--- Available data ---
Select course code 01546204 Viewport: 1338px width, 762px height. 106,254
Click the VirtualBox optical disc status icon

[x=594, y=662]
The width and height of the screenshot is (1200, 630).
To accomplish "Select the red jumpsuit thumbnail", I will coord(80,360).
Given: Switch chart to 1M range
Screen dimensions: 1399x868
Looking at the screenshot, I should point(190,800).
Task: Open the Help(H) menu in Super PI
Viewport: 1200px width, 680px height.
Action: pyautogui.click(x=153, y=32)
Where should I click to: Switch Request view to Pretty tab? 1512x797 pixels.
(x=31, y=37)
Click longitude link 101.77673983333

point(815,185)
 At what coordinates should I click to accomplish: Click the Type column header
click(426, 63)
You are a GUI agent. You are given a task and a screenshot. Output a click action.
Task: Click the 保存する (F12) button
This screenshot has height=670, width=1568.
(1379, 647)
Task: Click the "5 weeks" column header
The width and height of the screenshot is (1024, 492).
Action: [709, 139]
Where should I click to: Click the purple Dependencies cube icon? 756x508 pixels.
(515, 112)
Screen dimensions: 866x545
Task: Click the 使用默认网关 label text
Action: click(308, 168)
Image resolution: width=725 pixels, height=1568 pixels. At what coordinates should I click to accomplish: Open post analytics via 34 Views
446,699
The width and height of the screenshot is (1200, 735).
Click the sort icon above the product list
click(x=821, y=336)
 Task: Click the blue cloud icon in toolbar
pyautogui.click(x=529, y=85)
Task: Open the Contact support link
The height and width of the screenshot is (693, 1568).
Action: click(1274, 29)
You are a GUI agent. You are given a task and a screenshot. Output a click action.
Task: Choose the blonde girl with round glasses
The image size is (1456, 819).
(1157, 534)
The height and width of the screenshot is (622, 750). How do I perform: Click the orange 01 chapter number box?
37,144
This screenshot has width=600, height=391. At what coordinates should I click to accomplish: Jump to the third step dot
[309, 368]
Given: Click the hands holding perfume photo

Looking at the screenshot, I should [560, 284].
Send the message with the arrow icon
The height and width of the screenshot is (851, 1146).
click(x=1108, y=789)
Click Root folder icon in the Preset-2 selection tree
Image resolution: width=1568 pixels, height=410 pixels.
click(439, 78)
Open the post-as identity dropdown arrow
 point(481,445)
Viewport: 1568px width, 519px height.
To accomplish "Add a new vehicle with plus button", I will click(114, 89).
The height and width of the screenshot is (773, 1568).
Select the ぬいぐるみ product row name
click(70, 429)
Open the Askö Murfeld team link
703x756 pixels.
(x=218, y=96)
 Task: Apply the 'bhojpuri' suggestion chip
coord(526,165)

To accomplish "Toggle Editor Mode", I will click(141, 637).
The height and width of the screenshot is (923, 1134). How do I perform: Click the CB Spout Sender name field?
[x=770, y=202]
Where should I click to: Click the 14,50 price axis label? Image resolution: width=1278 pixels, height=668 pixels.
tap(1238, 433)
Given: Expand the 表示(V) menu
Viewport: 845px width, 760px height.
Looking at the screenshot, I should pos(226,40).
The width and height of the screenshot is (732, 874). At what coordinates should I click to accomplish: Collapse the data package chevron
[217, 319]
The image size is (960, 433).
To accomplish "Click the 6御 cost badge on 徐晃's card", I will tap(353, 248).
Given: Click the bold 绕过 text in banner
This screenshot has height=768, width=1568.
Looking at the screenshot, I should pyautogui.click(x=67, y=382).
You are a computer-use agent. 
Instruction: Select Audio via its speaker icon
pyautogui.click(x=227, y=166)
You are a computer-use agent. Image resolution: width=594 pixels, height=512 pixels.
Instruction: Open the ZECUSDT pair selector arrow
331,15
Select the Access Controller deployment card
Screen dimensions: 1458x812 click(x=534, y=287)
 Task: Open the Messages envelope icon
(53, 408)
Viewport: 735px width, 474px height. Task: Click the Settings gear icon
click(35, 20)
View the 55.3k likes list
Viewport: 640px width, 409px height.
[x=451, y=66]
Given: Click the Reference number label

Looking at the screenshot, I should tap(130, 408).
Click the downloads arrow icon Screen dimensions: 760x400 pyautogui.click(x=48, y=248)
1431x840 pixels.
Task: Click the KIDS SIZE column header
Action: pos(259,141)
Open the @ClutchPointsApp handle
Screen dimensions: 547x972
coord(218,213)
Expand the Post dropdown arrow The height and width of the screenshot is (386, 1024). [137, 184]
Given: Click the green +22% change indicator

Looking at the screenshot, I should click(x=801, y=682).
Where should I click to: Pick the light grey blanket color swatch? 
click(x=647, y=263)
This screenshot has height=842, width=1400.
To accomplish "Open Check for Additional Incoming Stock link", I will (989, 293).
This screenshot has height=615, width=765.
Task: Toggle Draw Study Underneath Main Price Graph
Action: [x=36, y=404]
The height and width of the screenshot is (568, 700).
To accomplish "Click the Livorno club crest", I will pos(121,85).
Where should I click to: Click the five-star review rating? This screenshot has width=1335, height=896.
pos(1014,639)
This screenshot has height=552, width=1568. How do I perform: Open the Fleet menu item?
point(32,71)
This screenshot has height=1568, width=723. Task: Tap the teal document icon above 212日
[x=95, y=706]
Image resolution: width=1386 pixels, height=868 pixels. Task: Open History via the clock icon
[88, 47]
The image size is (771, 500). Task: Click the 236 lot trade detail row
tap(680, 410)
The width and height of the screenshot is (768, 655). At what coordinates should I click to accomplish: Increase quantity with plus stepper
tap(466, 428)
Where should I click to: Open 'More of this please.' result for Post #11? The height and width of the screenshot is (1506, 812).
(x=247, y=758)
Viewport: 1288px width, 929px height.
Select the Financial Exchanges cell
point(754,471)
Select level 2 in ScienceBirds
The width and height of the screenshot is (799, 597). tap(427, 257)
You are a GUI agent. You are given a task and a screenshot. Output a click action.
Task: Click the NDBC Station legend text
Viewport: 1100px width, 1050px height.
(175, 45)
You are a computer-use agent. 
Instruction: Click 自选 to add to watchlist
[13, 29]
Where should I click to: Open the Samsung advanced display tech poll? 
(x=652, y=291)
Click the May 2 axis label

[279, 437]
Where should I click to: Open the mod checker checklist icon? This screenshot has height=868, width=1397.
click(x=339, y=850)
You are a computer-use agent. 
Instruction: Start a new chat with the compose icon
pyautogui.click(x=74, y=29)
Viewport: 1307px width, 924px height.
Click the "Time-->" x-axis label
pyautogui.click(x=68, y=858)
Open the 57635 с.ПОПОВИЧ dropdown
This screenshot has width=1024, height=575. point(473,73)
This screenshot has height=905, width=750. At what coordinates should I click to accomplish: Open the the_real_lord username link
---
- _Your objective_
Restate the records above in full, keeping each line exactly as it stands.

- _Written solution_
Select course code 01546204 Viewport: 1338px width, 762px height. 106,254
Click the VirtualBox optical disc status icon

[x=594, y=662]
The width and height of the screenshot is (1200, 630).
To accomplish "Select the red jumpsuit thumbnail", I will coord(80,360).
Given: Switch chart to 1M range
Screen dimensions: 1399x868
Looking at the screenshot, I should point(190,800).
Task: Open the Help(H) menu in Super PI
Viewport: 1200px width, 680px height.
Action: pyautogui.click(x=153, y=32)
Where should I click to: Switch Request view to Pretty tab? 1512x797 pixels.
(x=31, y=37)
Click longitude link 101.77673983333

point(815,185)
 At what coordinates should I click to accomplish: Click the Type column header
click(426, 63)
You are a GUI agent. You are given a task and a screenshot. Output a click action.
Task: Click the 保存する (F12) button
This screenshot has height=670, width=1568.
(1379, 647)
Task: Click the "5 weeks" column header
The width and height of the screenshot is (1024, 492).
Action: [709, 139]
Where should I click to: Click the purple Dependencies cube icon? 756x508 pixels.
(515, 112)
Screen dimensions: 866x545
Task: Click the 使用默认网关 label text
Action: click(308, 168)
Image resolution: width=725 pixels, height=1568 pixels. At what coordinates should I click to accomplish: Open post analytics via 34 Views
446,699
The width and height of the screenshot is (1200, 735).
Click the sort icon above the product list
click(x=821, y=336)
 Task: Click the blue cloud icon in toolbar
pyautogui.click(x=529, y=85)
Task: Open the Contact support link
The height and width of the screenshot is (693, 1568).
Action: click(1274, 29)
You are a GUI agent. You are given a task and a screenshot. Output a click action.
Task: Choose the blonde girl with round glasses
The image size is (1456, 819).
(1157, 534)
The height and width of the screenshot is (622, 750). How do I perform: Click the orange 01 chapter number box?
37,144
This screenshot has width=600, height=391. At what coordinates should I click to accomplish: Jump to the third step dot
[309, 368]
Given: Click the hands holding perfume photo

Looking at the screenshot, I should [560, 284].
Send the message with the arrow icon
The height and width of the screenshot is (851, 1146).
click(x=1108, y=789)
Click Root folder icon in the Preset-2 selection tree
Image resolution: width=1568 pixels, height=410 pixels.
click(439, 78)
Open the post-as identity dropdown arrow
 point(481,445)
Viewport: 1568px width, 519px height.
To accomplish "Add a new vehicle with plus button", I will click(114, 89).
The height and width of the screenshot is (773, 1568).
Select the ぬいぐるみ product row name
click(70, 429)
Open the Askö Murfeld team link
703x756 pixels.
(x=218, y=96)
 Task: Apply the 'bhojpuri' suggestion chip
coord(526,165)

To accomplish "Toggle Editor Mode", I will click(141, 637).
The height and width of the screenshot is (923, 1134). How do I perform: Click the CB Spout Sender name field?
[x=770, y=202]
Where should I click to: Click the 14,50 price axis label? Image resolution: width=1278 pixels, height=668 pixels.
tap(1238, 433)
Given: Expand the 表示(V) menu
Viewport: 845px width, 760px height.
Looking at the screenshot, I should pos(226,40).
The width and height of the screenshot is (732, 874). At what coordinates should I click to accomplish: Collapse the data package chevron
[217, 319]
The image size is (960, 433).
To accomplish "Click the 6御 cost badge on 徐晃's card", I will tap(353, 248).
Given: Click the bold 绕过 text in banner
This screenshot has height=768, width=1568.
Looking at the screenshot, I should pyautogui.click(x=67, y=382).
You are a computer-use agent. 
Instruction: Select Audio via its speaker icon
pyautogui.click(x=227, y=166)
You are a computer-use agent. Image resolution: width=594 pixels, height=512 pixels.
Instruction: Open the ZECUSDT pair selector arrow
331,15
Select the Access Controller deployment card
Screen dimensions: 1458x812 click(x=534, y=287)
 Task: Open the Messages envelope icon
(53, 408)
Viewport: 735px width, 474px height. Task: Click the Settings gear icon
click(35, 20)
View the 55.3k likes list
Viewport: 640px width, 409px height.
[x=451, y=66]
Given: Click the Reference number label

Looking at the screenshot, I should tap(130, 408).
Click the downloads arrow icon Screen dimensions: 760x400 pyautogui.click(x=48, y=248)
1431x840 pixels.
Task: Click the KIDS SIZE column header
Action: pos(259,141)
Open the @ClutchPointsApp handle
Screen dimensions: 547x972
coord(218,213)
Expand the Post dropdown arrow The height and width of the screenshot is (386, 1024). [137, 184]
Given: Click the green +22% change indicator

Looking at the screenshot, I should click(x=801, y=682).
Where should I click to: Pick the light grey blanket color swatch? 
click(x=647, y=263)
This screenshot has height=842, width=1400.
To accomplish "Open Check for Additional Incoming Stock link", I will (989, 293).
This screenshot has height=615, width=765.
Task: Toggle Draw Study Underneath Main Price Graph
Action: [x=36, y=404]
The height and width of the screenshot is (568, 700).
To accomplish "Click the Livorno club crest", I will pos(121,85).
Where should I click to: Click the five-star review rating? This screenshot has width=1335, height=896.
pos(1014,639)
This screenshot has height=552, width=1568. How do I perform: Open the Fleet menu item?
point(32,71)
This screenshot has height=1568, width=723. Task: Tap the teal document icon above 212日
[x=95, y=706]
Image resolution: width=1386 pixels, height=868 pixels. Task: Open History via the clock icon
[88, 47]
The image size is (771, 500). Task: Click the 236 lot trade detail row
tap(680, 410)
The width and height of the screenshot is (768, 655). At what coordinates should I click to accomplish: Increase quantity with plus stepper
tap(466, 428)
Where should I click to: Open 'More of this please.' result for Post #11? The height and width of the screenshot is (1506, 812).
(x=247, y=758)
Viewport: 1288px width, 929px height.
Select the Financial Exchanges cell
point(754,471)
Select level 2 in ScienceBirds
The width and height of the screenshot is (799, 597). tap(427, 257)
You are a GUI agent. You are given a task and a screenshot. Output a click action.
Task: Click the NDBC Station legend text
Viewport: 1100px width, 1050px height.
(175, 45)
You are a computer-use agent. 
Instruction: Click 自选 to add to watchlist
[13, 29]
Where should I click to: Open the Samsung advanced display tech poll? 
(x=652, y=291)
Click the May 2 axis label

[279, 437]
Where should I click to: Open the mod checker checklist icon? This screenshot has height=868, width=1397.
click(x=339, y=850)
You are a computer-use agent. 
Instruction: Start a new chat with the compose icon
pyautogui.click(x=74, y=29)
Viewport: 1307px width, 924px height.
Click the "Time-->" x-axis label
pyautogui.click(x=68, y=858)
Open the 57635 с.ПОПОВИЧ dropdown
This screenshot has width=1024, height=575. point(473,73)
This screenshot has height=905, width=750. At what coordinates should I click to accomplish: Open the the_real_lord username link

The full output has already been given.